"Un vent mauvais balaie l'Europe" par Daniel Paul, député honoraire de Seine-Maritime
Un vent libéral qui veut tout livrer aux exigences des marchés financiers. Partout, la priorité c’est la « compétitivité ».
Pas en s’attaquant au coût du capital, aux cadeaux fiscaux ou aux dividendes ( photo 1: yacht amarré dans le port de Bonifacio au mois de juin pendant que les heureux proprios déjeunent). Non, partout, être compétitif, c’est accepter la baisse du coût du travail, la précarité, la concurrence faussée, l’austérité pour la protection sociale et les budgets publics (Photo 2: l'usine Transformateur de Petit-Quevilly avec 310 femmes et hommes sur le carreau en 2 ans) .
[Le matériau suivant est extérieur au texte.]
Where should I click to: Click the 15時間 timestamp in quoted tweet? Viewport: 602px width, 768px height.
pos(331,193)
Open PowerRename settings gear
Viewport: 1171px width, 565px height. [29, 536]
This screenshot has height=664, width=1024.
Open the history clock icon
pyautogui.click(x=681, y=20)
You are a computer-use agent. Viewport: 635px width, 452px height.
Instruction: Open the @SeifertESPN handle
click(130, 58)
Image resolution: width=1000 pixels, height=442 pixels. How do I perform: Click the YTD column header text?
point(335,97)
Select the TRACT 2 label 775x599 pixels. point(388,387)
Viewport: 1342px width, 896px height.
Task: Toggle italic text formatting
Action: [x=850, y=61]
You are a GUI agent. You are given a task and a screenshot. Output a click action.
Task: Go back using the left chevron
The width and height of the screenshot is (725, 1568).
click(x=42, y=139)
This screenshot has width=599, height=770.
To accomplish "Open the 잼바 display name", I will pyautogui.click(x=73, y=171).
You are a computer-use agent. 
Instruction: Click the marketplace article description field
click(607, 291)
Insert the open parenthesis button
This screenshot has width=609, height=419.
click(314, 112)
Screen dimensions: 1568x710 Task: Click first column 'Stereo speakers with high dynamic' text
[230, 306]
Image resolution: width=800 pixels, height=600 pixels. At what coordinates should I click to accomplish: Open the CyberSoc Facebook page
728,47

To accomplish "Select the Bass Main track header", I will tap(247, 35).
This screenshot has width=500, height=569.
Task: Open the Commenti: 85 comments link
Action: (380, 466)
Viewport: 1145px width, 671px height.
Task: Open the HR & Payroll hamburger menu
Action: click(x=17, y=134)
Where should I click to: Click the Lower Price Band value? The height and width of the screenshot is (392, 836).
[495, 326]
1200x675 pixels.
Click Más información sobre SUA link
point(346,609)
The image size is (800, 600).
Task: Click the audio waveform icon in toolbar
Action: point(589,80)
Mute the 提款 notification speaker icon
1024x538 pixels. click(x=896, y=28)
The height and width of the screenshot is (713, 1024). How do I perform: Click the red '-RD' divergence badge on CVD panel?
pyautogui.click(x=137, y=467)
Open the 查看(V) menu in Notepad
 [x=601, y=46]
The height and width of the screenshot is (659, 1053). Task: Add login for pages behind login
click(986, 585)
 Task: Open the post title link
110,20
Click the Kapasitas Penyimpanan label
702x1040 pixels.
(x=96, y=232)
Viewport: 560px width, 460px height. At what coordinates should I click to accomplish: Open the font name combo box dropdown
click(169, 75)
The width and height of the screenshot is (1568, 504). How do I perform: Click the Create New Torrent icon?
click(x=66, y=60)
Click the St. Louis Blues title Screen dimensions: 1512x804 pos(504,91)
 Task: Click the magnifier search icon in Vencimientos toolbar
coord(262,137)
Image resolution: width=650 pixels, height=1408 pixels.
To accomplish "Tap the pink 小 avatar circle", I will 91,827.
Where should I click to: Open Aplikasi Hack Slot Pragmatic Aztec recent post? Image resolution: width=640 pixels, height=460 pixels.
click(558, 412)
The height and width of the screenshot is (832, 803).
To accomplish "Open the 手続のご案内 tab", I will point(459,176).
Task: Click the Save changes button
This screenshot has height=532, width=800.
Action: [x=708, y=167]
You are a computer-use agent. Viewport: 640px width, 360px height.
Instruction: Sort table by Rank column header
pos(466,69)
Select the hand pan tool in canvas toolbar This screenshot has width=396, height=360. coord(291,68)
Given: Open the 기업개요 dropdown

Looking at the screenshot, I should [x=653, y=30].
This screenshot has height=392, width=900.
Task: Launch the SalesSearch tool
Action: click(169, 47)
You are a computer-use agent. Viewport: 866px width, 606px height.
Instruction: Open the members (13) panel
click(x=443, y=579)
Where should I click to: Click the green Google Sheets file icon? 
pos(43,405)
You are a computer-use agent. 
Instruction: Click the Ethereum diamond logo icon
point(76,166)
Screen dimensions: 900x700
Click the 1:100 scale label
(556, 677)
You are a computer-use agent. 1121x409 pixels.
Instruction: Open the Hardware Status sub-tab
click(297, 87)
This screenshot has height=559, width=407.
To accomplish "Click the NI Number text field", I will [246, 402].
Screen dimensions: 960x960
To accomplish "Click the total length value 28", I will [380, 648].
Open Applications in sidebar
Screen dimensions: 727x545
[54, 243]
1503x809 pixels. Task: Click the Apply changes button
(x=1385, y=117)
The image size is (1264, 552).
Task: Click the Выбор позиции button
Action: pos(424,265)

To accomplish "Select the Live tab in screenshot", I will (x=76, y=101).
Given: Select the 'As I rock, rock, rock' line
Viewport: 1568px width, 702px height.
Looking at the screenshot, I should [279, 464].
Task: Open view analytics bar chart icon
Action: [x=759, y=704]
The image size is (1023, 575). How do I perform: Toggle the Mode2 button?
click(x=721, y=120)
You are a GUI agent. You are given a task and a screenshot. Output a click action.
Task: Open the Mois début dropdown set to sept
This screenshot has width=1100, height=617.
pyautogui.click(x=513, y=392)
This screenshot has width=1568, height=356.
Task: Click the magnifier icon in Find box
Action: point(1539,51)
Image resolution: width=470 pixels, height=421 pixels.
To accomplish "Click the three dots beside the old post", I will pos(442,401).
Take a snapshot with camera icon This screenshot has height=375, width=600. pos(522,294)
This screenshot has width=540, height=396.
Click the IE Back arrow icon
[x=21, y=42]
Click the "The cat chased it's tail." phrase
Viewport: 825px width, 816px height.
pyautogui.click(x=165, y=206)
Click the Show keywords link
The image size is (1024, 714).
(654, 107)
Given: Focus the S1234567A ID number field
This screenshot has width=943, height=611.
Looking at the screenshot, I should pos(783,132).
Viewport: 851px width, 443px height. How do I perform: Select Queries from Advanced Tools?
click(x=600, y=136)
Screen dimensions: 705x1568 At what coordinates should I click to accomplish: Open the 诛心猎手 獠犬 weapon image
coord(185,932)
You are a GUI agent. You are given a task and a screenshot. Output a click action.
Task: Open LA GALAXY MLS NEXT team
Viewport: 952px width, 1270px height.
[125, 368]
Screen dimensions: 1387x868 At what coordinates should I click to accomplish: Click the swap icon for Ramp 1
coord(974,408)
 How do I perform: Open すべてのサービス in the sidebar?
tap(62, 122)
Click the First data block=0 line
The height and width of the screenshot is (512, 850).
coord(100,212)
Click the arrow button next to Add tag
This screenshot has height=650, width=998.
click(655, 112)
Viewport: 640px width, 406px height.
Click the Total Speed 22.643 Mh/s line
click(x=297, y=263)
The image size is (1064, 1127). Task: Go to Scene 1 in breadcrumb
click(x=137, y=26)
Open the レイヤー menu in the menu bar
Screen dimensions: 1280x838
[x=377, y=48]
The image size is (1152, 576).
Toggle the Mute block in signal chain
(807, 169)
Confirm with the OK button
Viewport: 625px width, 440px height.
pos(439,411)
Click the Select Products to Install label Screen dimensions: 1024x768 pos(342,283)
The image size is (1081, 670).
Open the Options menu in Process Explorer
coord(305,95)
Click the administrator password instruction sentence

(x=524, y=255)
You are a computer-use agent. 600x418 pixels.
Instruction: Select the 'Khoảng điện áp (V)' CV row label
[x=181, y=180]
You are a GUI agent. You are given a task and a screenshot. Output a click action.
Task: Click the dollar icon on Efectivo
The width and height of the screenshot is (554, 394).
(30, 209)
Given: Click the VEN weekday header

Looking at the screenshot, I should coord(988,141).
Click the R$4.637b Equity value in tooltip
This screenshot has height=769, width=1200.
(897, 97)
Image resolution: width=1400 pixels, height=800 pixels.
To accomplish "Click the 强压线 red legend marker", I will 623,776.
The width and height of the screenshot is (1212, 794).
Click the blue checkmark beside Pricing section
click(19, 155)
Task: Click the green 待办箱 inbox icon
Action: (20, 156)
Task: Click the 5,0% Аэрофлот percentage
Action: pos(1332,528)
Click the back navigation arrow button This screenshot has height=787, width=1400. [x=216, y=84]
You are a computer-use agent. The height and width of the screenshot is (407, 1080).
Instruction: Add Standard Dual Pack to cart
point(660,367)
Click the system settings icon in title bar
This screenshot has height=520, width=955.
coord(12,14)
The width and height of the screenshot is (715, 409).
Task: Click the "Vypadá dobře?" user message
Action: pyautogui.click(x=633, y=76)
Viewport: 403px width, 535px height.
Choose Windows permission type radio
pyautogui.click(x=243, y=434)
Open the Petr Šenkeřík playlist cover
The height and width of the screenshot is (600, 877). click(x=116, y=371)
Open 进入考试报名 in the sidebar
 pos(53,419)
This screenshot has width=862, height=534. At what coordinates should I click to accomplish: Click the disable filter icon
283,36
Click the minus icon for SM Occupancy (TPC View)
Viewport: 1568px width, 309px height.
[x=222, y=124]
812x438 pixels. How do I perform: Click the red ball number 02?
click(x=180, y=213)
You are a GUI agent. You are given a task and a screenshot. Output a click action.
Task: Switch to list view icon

Partout, la déferlante libérale a nourri les droites et les extrêmes-droites. Elle a aussi emporté les partis socialistes ou socio-démocrates et poussé les électorats populaires dans l’abstention.
Mais en Grèce, en Espagne, en Grande Bretagne et même en Allemagne, une brise se lève. Certes, cela reste fragile. Les "libéraux" ne laissent pas faire. On le voit avec la crise grecque. Mais, l’avenir est à coup sûr du côté de ceux qui pensent qu’une autre société est possible, plus juste, plus humaine.
En France aussi, l’urgence est de sortir de l’impasse où mène un gouvernement élu par le peuple de gauche mais qui applique une politique libérale. Pas en laissant le pouvoir à une droite décomplexée et revancharde. Mais par des actes qui redonnent du sens et de l’espoir à gauche.
Daniel PAUL, député honoraire dans Libre Opinion du Havre Libre du 22 août.